6. Links to Astrobiology and Future Model Generalization

TerraMind serves as a methodological precursor for multimodal foundation models in other scientific sectors. In astrobiology, similar transformer-based architectures—exploiting latent-space modeling and cross-modal reasoning—are envisaged for biosignature detection, mission optimization, and literature synthesis (Felton et al., 8 Oct 2025). The harmonized data fusion and generative capacity of TerraMind, especially its ability to integrate and regenerate missing modalities, is aligned with the needs of autonomous scientific exploration on planetary missions, where "life as we don't know it" must be inferred from sparse, heterogeneous data.
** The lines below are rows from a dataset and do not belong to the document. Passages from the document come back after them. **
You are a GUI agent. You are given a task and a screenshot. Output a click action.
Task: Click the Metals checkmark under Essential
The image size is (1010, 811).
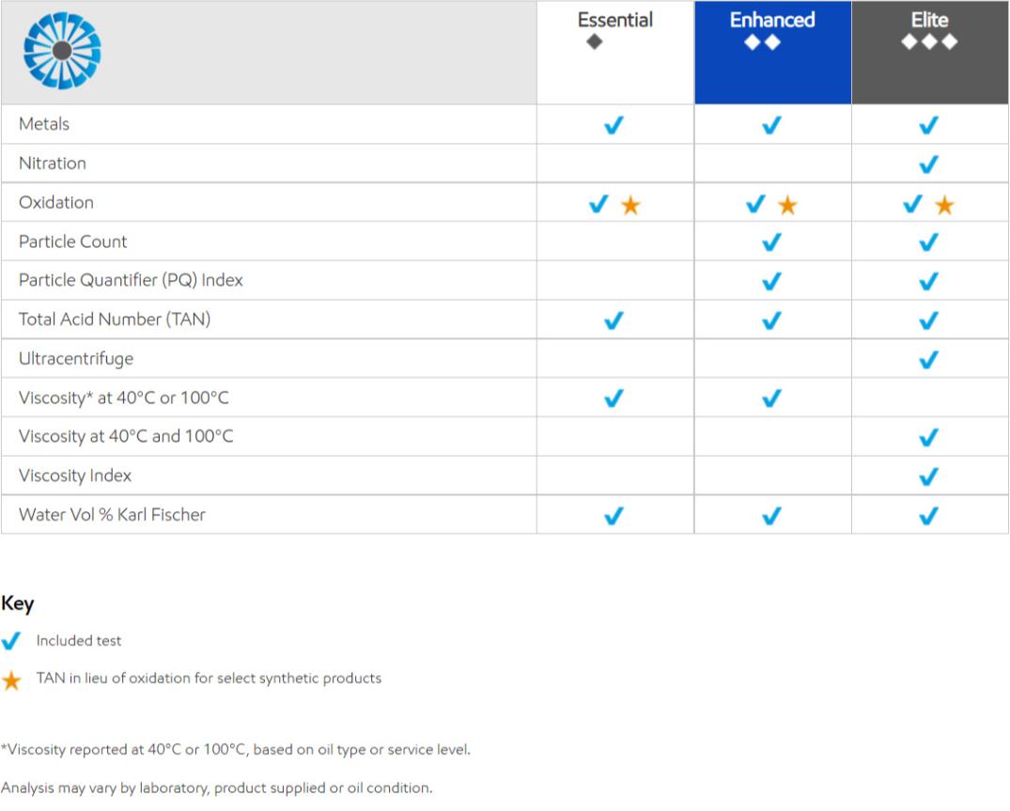(614, 125)
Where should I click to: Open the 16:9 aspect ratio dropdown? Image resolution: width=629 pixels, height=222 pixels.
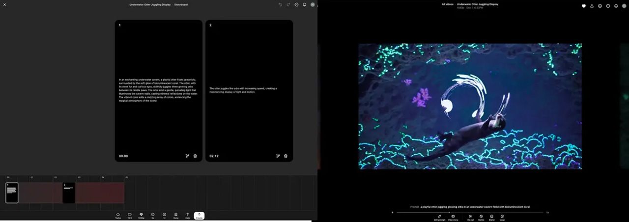[130, 215]
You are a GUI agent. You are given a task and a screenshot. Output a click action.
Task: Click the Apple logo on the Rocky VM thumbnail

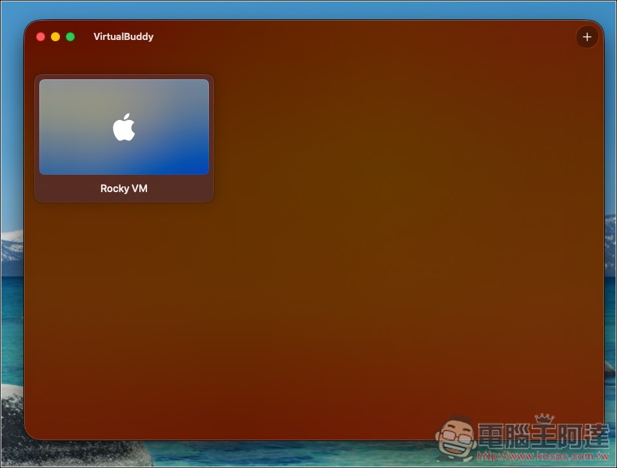(124, 126)
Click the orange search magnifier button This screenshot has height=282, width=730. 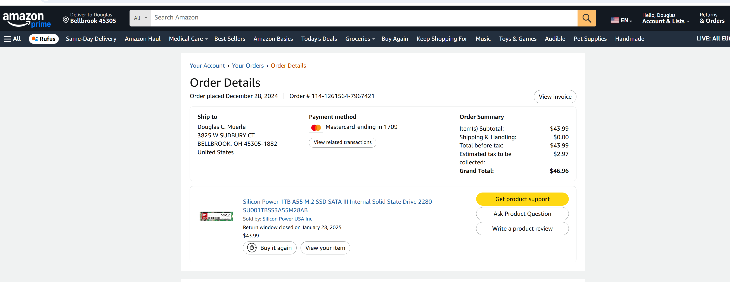point(586,18)
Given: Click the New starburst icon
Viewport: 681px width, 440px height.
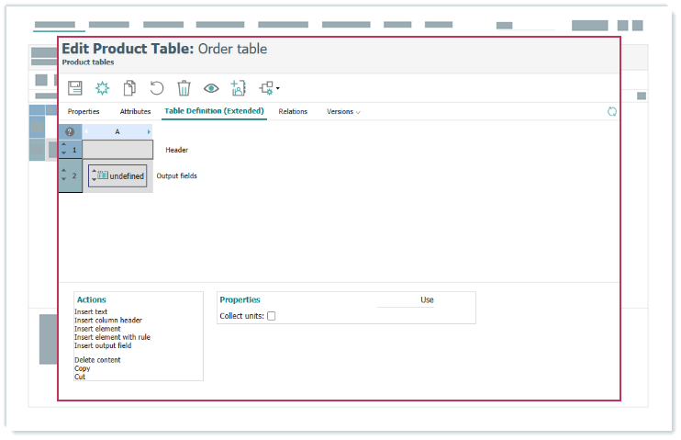Looking at the screenshot, I should click(103, 88).
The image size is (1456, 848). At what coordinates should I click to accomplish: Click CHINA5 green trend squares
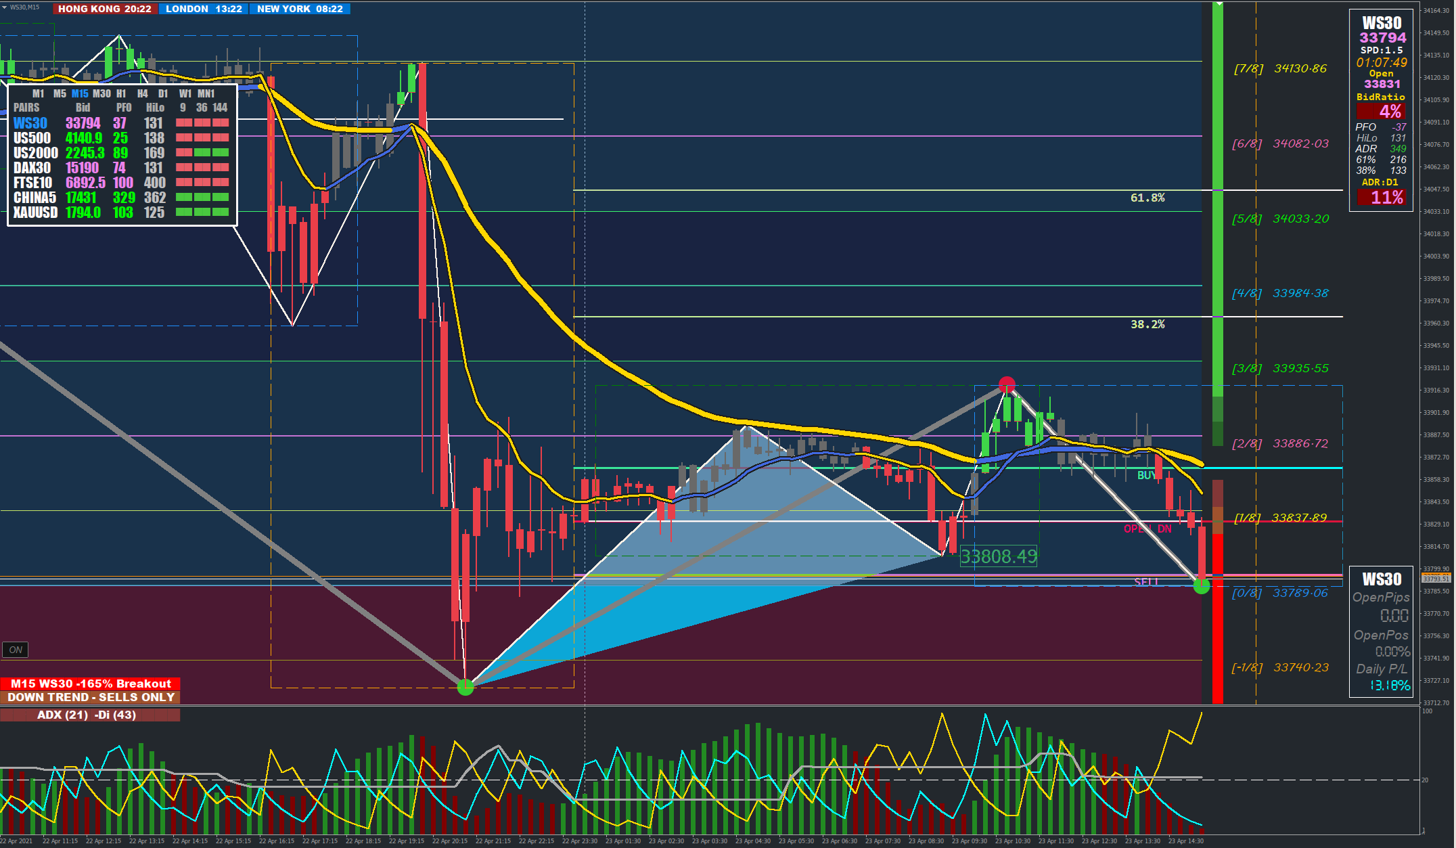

Future work is directed toward multi-temporal dynamics, integration of hyperspectral and higher-resolution data streams, and adaptation of model structure for urgent applications in complex geospatial environments. The continued evolution of TerraMind is expected to enhance not only EO foundation modeling but also interdisciplinary and operational capacities in domains where multimodality and generative synthesis are critical.